* EXERCISE DIRECTIONS:
Begin your copy at the line that holds "You are a computer-use agent. This" and carry it through the final line of the data, writing out each line exactly and omitting pictures.

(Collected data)

"""

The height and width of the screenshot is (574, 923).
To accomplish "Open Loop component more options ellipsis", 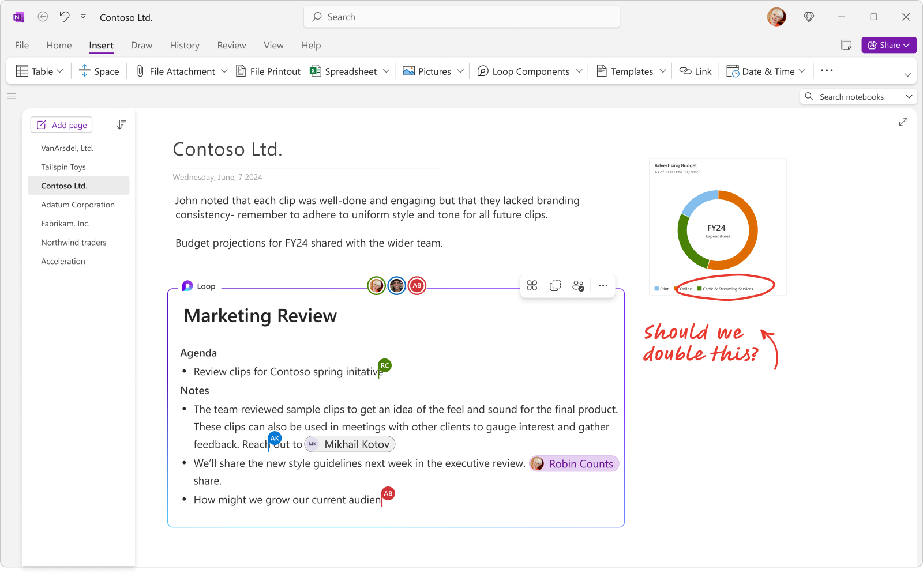I will pyautogui.click(x=603, y=286).
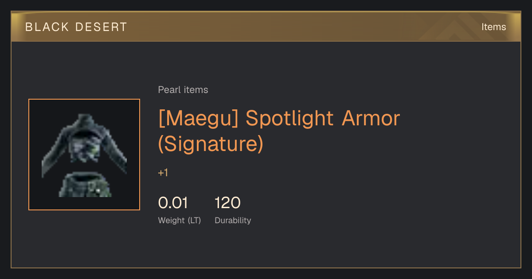
Task: Click the word Spotlight in item title
Action: click(289, 118)
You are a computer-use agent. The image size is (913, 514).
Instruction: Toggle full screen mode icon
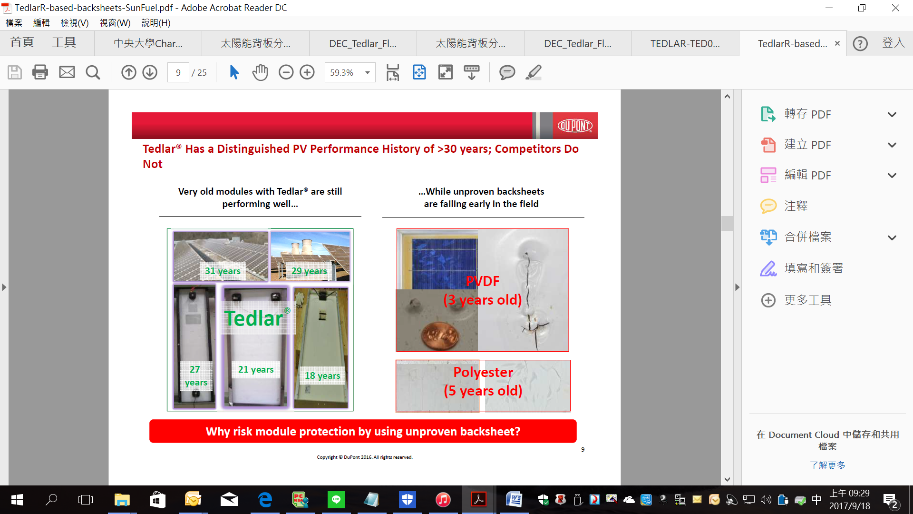445,72
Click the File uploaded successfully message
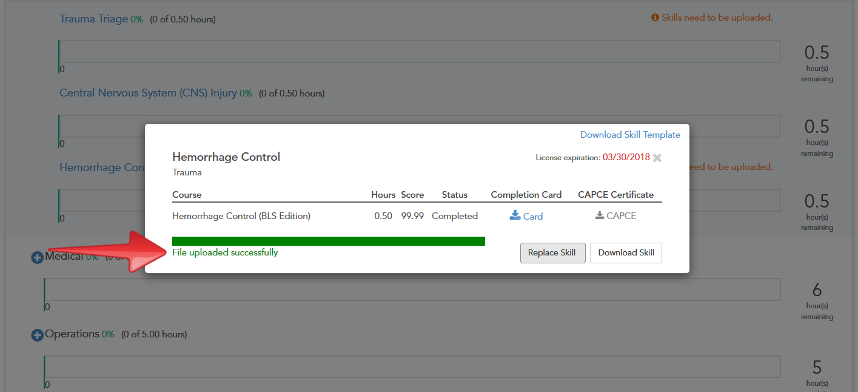 click(x=225, y=252)
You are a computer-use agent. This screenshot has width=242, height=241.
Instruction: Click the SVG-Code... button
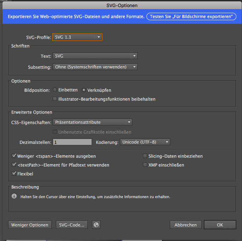tap(72, 225)
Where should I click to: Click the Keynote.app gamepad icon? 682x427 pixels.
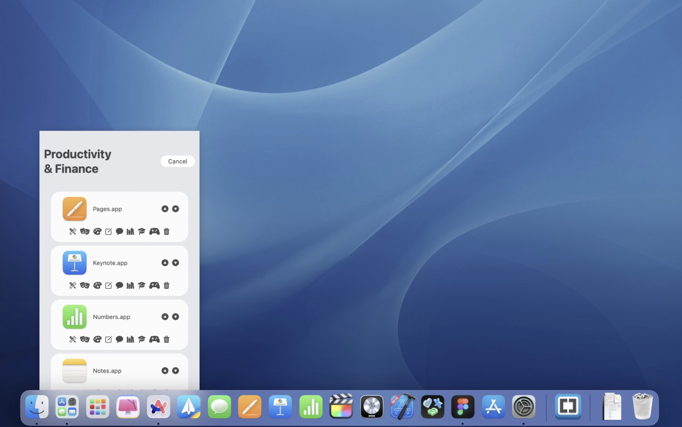click(x=154, y=286)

"""

* SOLUTION TO THE PROBLEM:
You are a computer-use agent. This screenshot has width=242, height=241.
Instruction: Click the SVG-Code... button
tap(72, 225)
Where should I click to: Click the Keynote.app gamepad icon? 682x427 pixels.
click(x=154, y=286)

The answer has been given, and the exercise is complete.